Go by yourself to a grocery store or a big box store that has a scooter, and use it in the store. Again, note what the experience is like both emotionally and physically. (Be sure not to buy more than you can handle when you get home—it is easy to load up a scooter basket, but my guess is you won’t have wheelchair access from your car to the kitchen.) I am trying to move you from comparative values (wheelchairs are less valuable than legs for ambulation) to intrinsic values (wheelchairs allow mobility). Probably right now every fiber of your being is resisting what I am saying. Just know that I am saying all this as someone who went from being ambulatory unaided, to using crutches, to a scooter, to a wheelchair for distance, to a wheelchair in and outside the house, i.e., everywhere. Please seek a knowledgeable professional therapist who can help you make this tough transition.

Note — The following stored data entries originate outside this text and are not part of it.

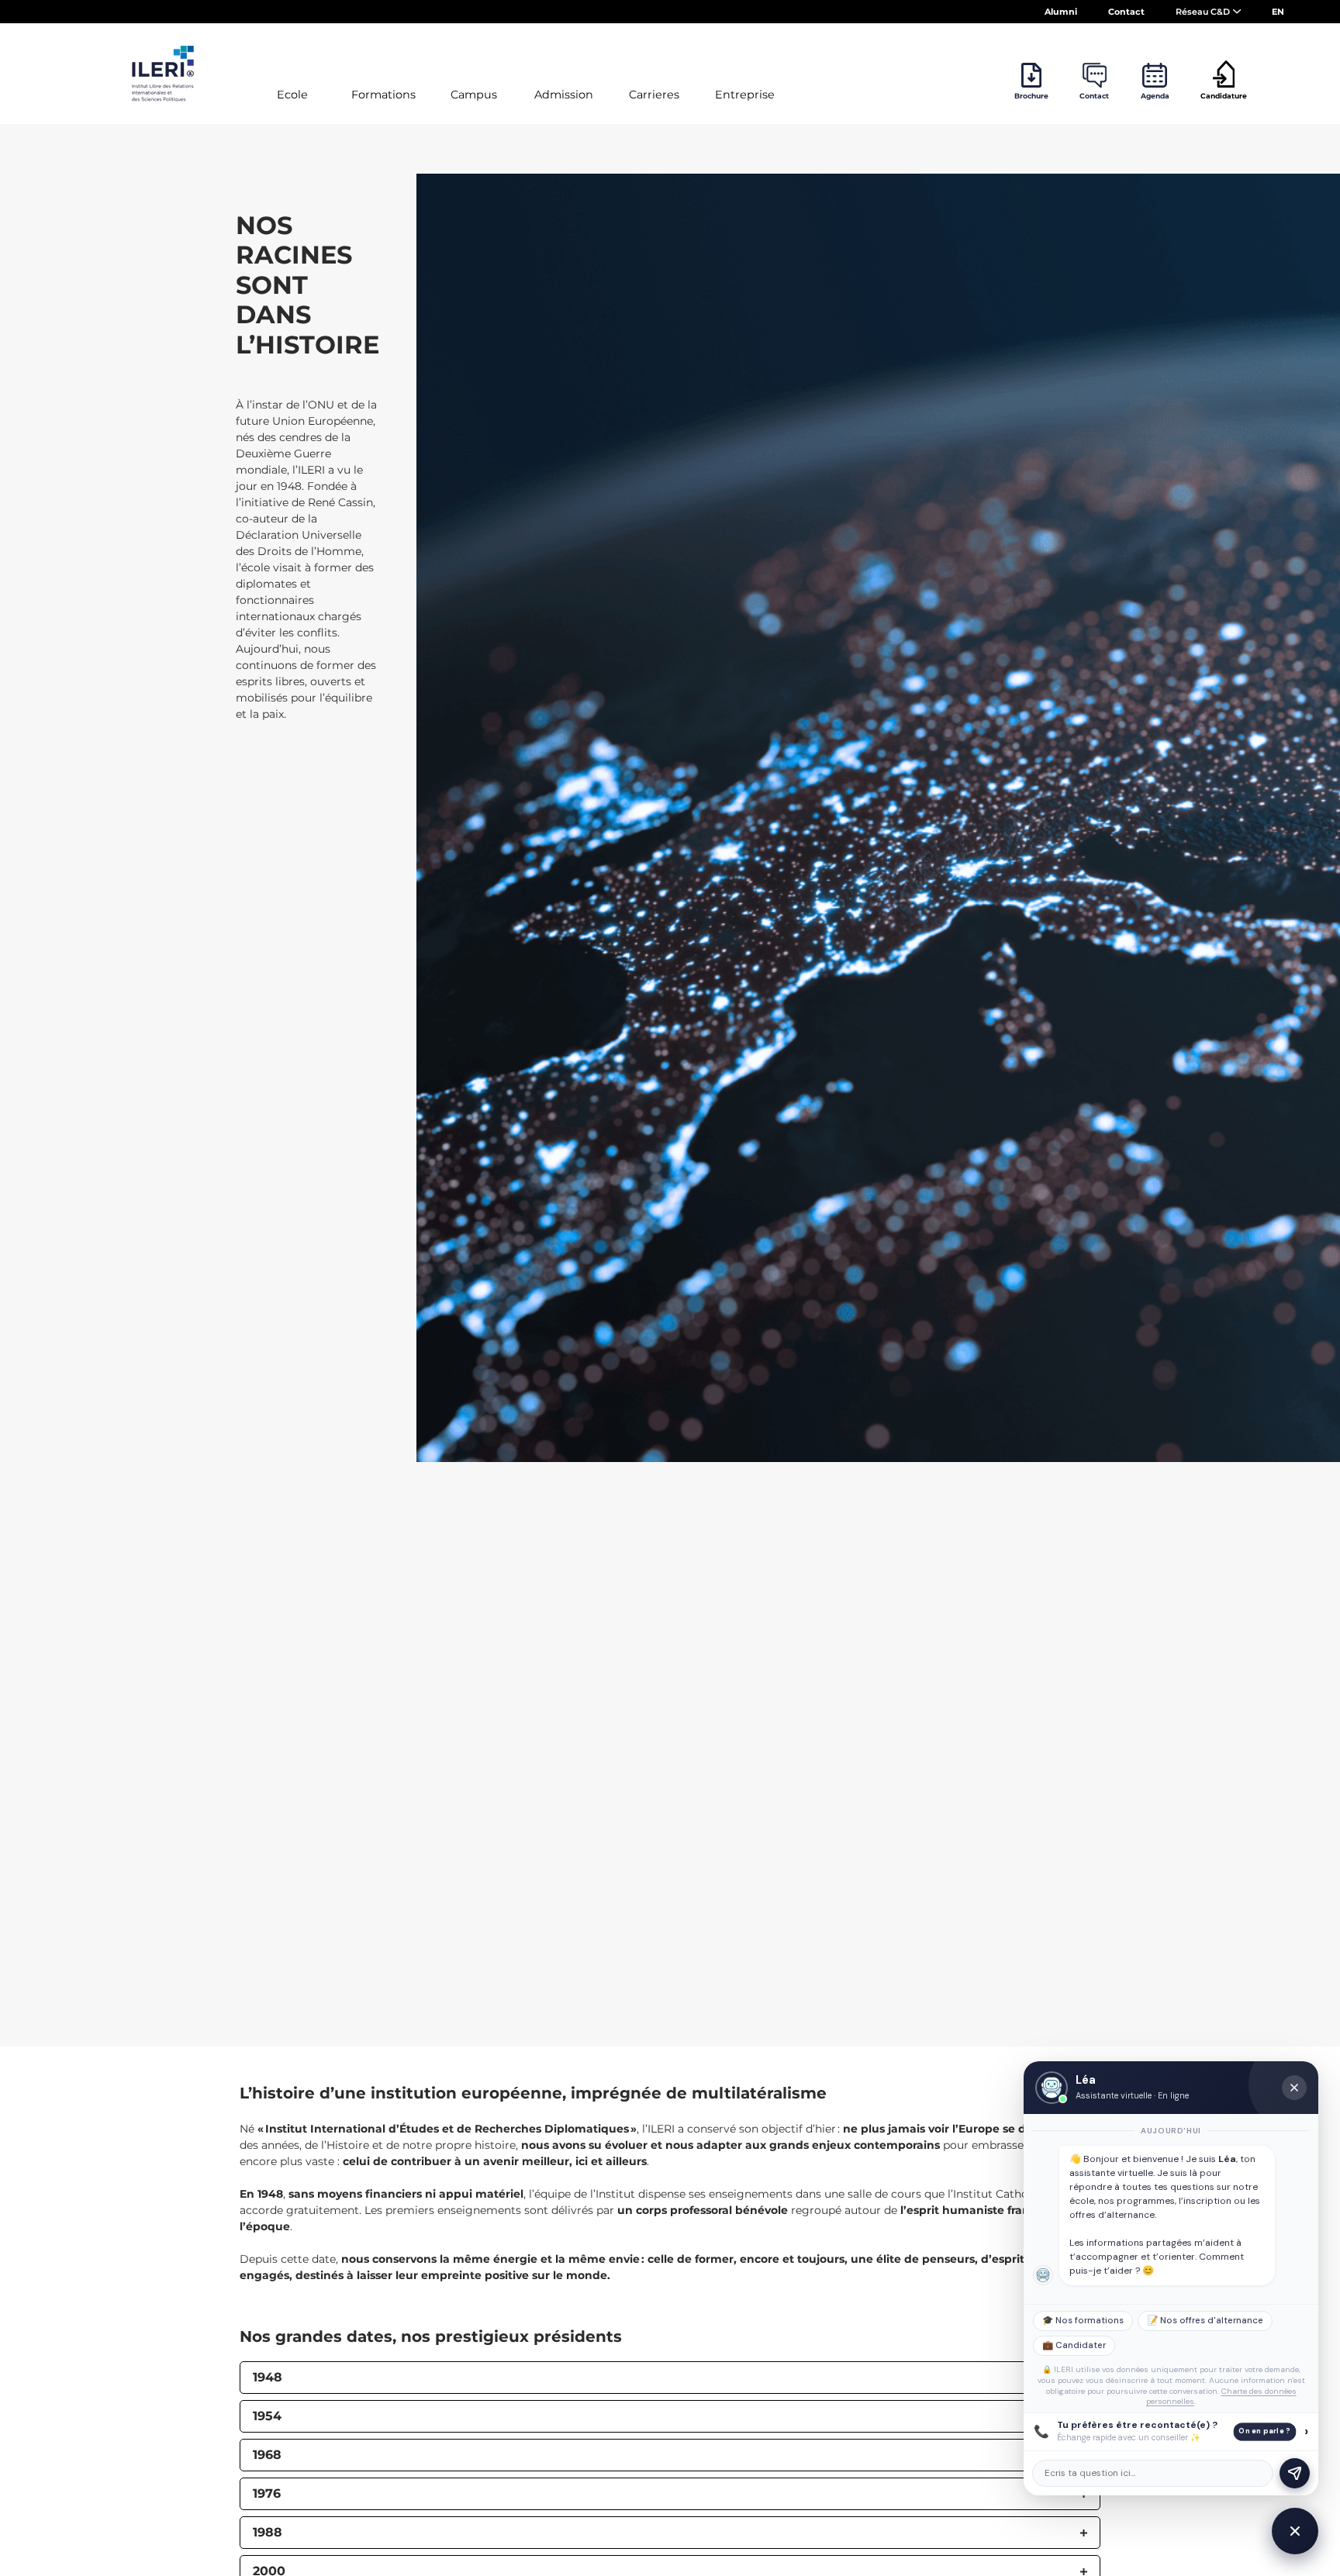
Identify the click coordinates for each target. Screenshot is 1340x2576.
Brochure (1031, 95)
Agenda (1155, 95)
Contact (1126, 11)
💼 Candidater (1074, 2345)
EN (1278, 11)
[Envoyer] (1295, 2473)
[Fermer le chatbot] (1294, 2087)
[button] (670, 2377)
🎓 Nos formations (1083, 2320)
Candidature (1223, 95)
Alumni (1061, 11)
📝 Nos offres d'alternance (1205, 2320)
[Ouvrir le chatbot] (1295, 2531)
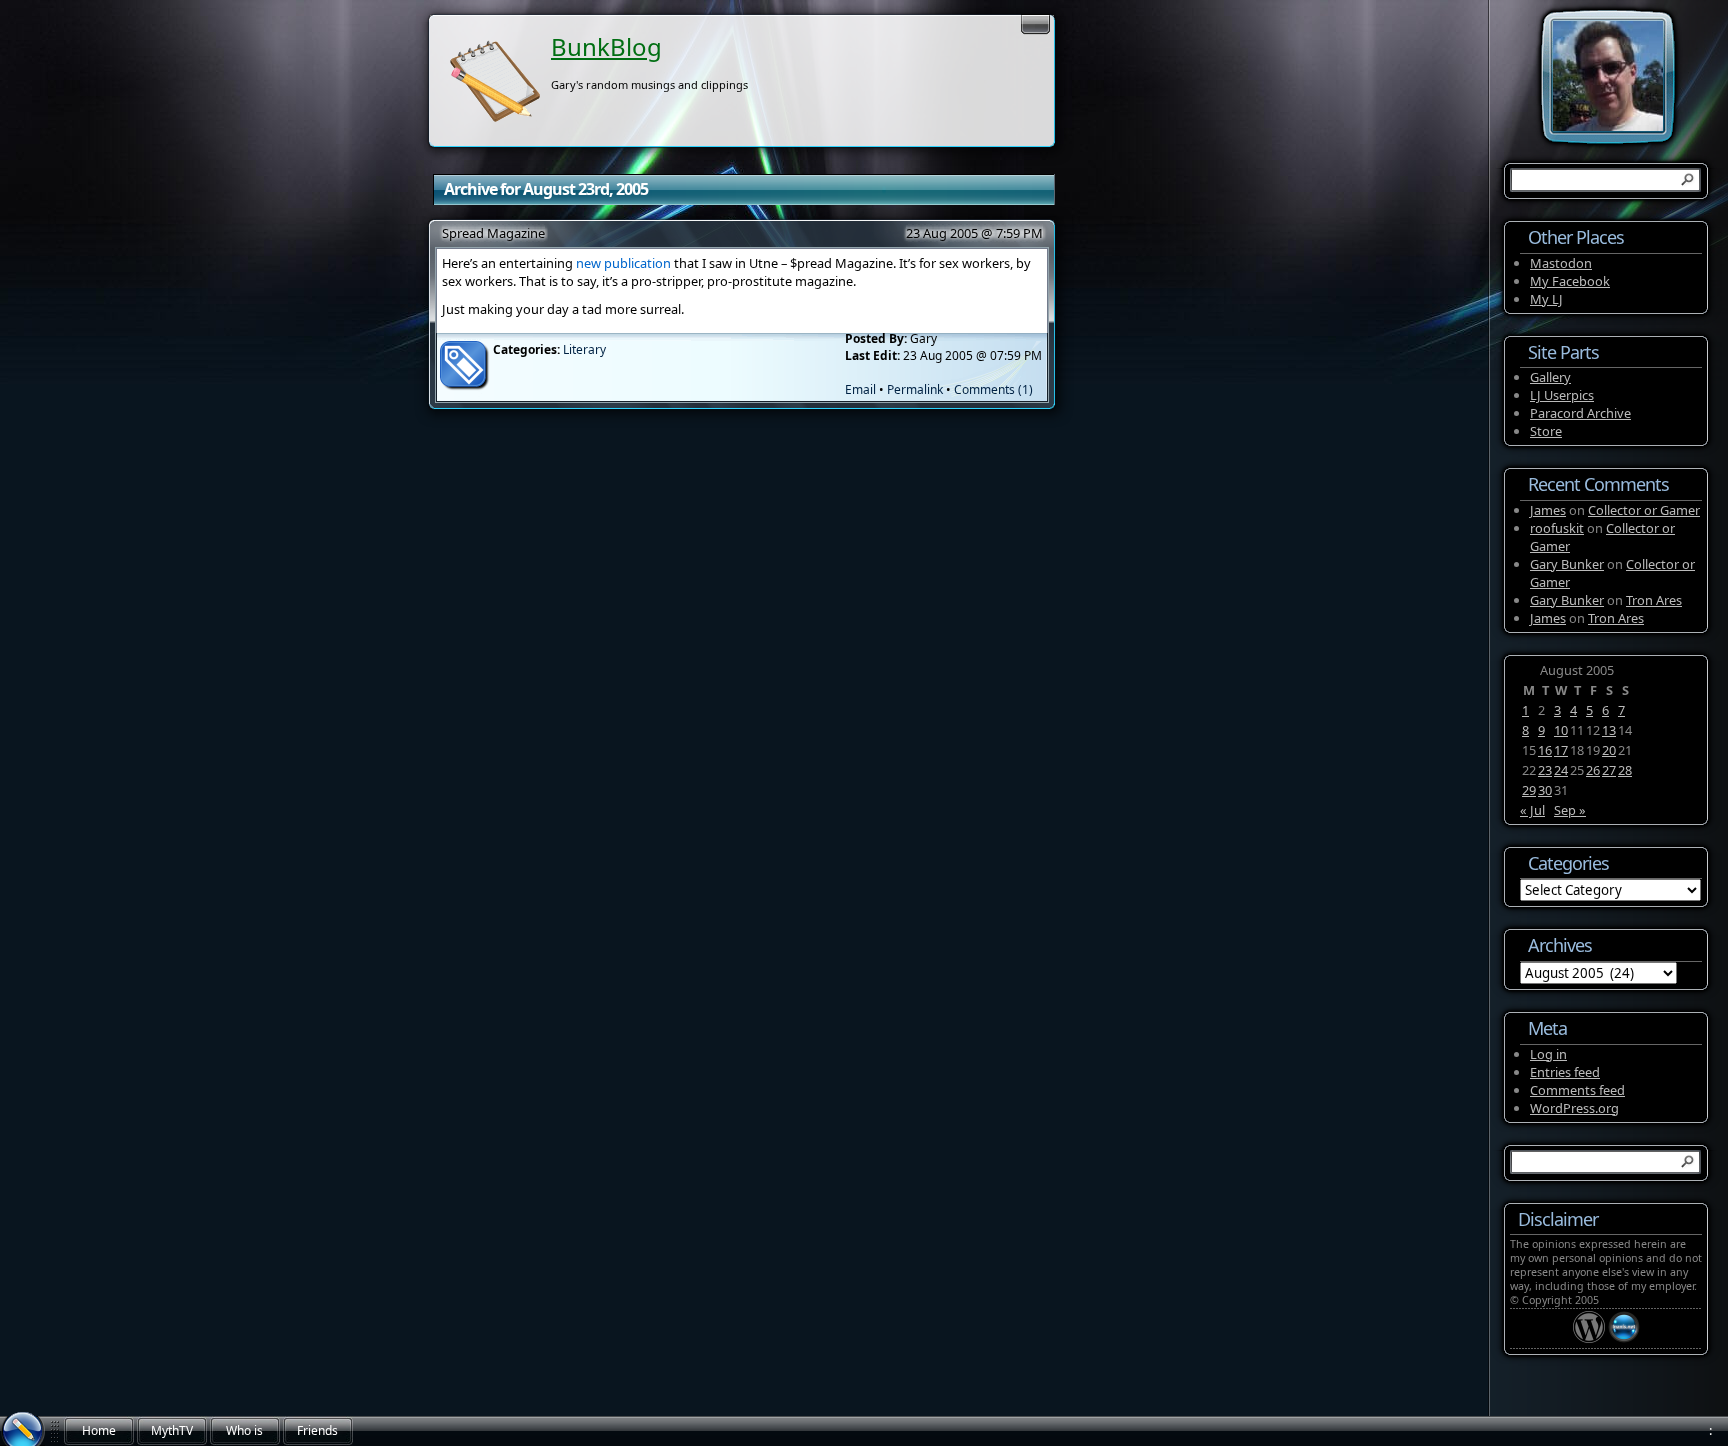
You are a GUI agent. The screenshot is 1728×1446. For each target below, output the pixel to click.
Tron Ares (1654, 600)
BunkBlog (606, 46)
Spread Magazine (493, 233)
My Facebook (1570, 281)
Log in (1548, 1054)
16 (1545, 750)
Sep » (1570, 810)
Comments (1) (993, 389)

Response from Stephanie T. Machell, PsyD: This column is directed to your children, but I hope you’ll appreciate it too. At the age of 87, my dad finally agreed to have a power wheelchair evaluation. Of course, he qualified. The next time I visited, there was no wheelchair. Why not? “It will make me look old,” he replied. Because I got my sense of humor from him he laughed when I replied, “Dad, that ship has sailed.”

He kept walking and falling for the next two years, until a few weeks before he died. Had he not cancelled it, the wheelchair would have become a place to hang jackets. Or he might have donated it to charity as he did with his braces.

Your dad sounds a lot like mine, and every other polio survivor I’ve ever known who was told he or she should be using a power wheelchair. All of them feared what this implied, because for them victory over polio meant walking. This made sense in the inaccessible world they were being rehabbed into, where a wheelchair was more than a symbol of dependence and defeat.

Their hard-won ability to walk became part of their identity. It’s difficult for someone whose sense of self turns on “Use it or lose it” to accept the need to “Conserve it to preserve it.” But it’s not impossible.

Every polio survivor I’ve known who decided to use a power chair has told me they wish they’d done it sooner, because the benefits they gained were substantial. So, what were these benefits, and how might you use them to help your dad replace his belief that he would be “confined to a wheelchair” with the more accurate “confined without a wheelchair?”

Power chairs extend the user’s range, allowing trips to places your dad may have avoided as well as making it easier to navigate his own home. Rather than keeping him from walking, the rest it provides for overused muscles may well improve his ability to walk when he wants or needs to do so. Walking less reduces overuse pain and fatigue, greatly improving quality of life, as does reducing the risk of falling and breaking a polio limb.

Legs and walking may seem to be what independence is all about. In reality, well functioning arms and shoulders are more important in daily life. Though walkers are easier on arms than canes or crutches, using a power chair can offer better protection from overuse.

Tell him all this, including how much you worry about his well-being. But most likely he gave you this column and has already read it himself. So give him a kiss and/or hug and say, “It’s your decision, Dad. Now that I’ve read the column, I know it’s a big one, but I trust you to make the right one for yourself.”

He may still refuse. Or get the chair and use it as a coat rack. Remember, reinventing yourself takes time.